Meet the Farmer: Sierra and Blake Miller, Paradise Valley Produce, Marin Magazine, Point Reyes

 

Paradise Valley Produce is a second-generation family run farm that has been C.C.O.F. certified Organic since 1978. Over 20 varieties of cool weather vegetables are grown on six acres, including half an acre devoted to apples.

The farm is located just two miles from the ocean and borders the Point Reyes National Seashore.

MM: What is your farming philosophy approach?

SM: Paradise Valley approaches farming with a focus on growing quality organic produce in an ethical way. Healthy food and soil is our priority.

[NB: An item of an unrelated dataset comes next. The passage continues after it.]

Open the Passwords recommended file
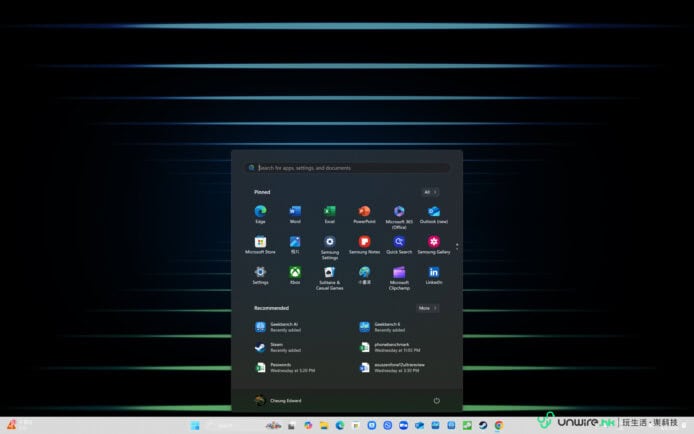Image resolution: width=694 pixels, height=434 pixels. tap(279, 367)
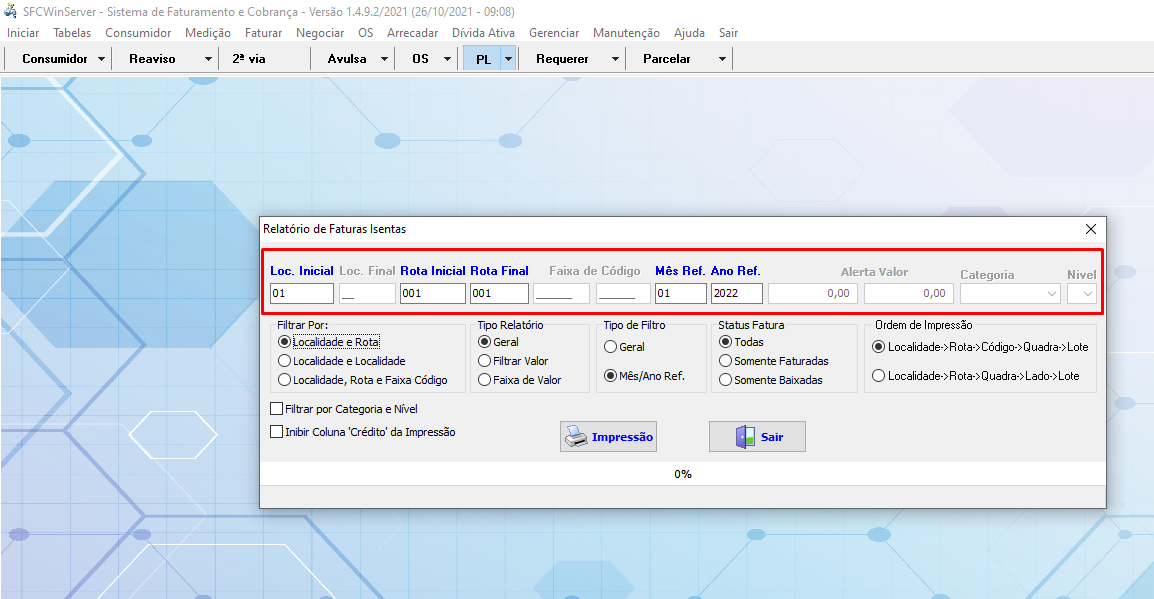Click the 0% progress bar
The width and height of the screenshot is (1154, 599).
pyautogui.click(x=682, y=474)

We replicate the undeniable successful systems in our natural environment to grow over 20 varieties of nutrient-rich produce. Farming at a small scale allows us to connect with our community, as well as personally oversee and participate in every aspect of our farm.

MM: What do you specialize in growing?

SM: Located in a deep valley two miles from the ocean creates a unique microclimate and soil structure for our cool weather crops. We grow a variety of brassicas, alliums, squashes, potatoes, and leafy greens. We are best known for our salad mix, lettuce heads, and large leaf spinach. Chefs and market goers enjoy hand picking from our diverse selection of lettuces. In the fall our sweet Delicata squash and specialty onions are in high demand among local restaurants.

Our growing season starts in late spring, and you will see our produce in markets by the end of June. As the season kicks off you will see 20 varieties of lettuces and mixed greens, as well as dunja zucchini, chard, kale, fennel, kohlrabi, cabbages, spring onions, and beets.

MM: Do you have recommendations or tips on how to use your produce?

SM: Our produce is rich in flavor and requires minimal preparation or cooking. The freshness of our greens can be tasted in our mixed lettuces. There are many options from a personal-sized little gem, an artisanal salanova, a classic romaine, or a butterhead. We also have a spring salad mix. Just add a homemade dressing.

We encourage our customers to mix and match our vegetables with various cooking techniques. Combining in a soup or a sauté is a great way to enjoy vegetables. Most importantly, don’t over-cook your produce, as you will lose flavor and nutritional value.

MM: Any tips on how to select and store your produce?

SM: We encourage people to ask questions about our produce at the booth. Our farmers take pride in what they grow and will have plenty of advice on what to pick and a good recipe.

Our produce is always picked within 24 hours of sale and pre-washed with an apple cider vinegar solution, so you can expect it to be alive and fresh. For lettuces, the choice comes down to the different textures and the type of salad you’re making.

Store your produce in a cool dry place that is out of the sun. Lettuce and greens should be refrigerated in an open bag or on a paper towel without excess moisture.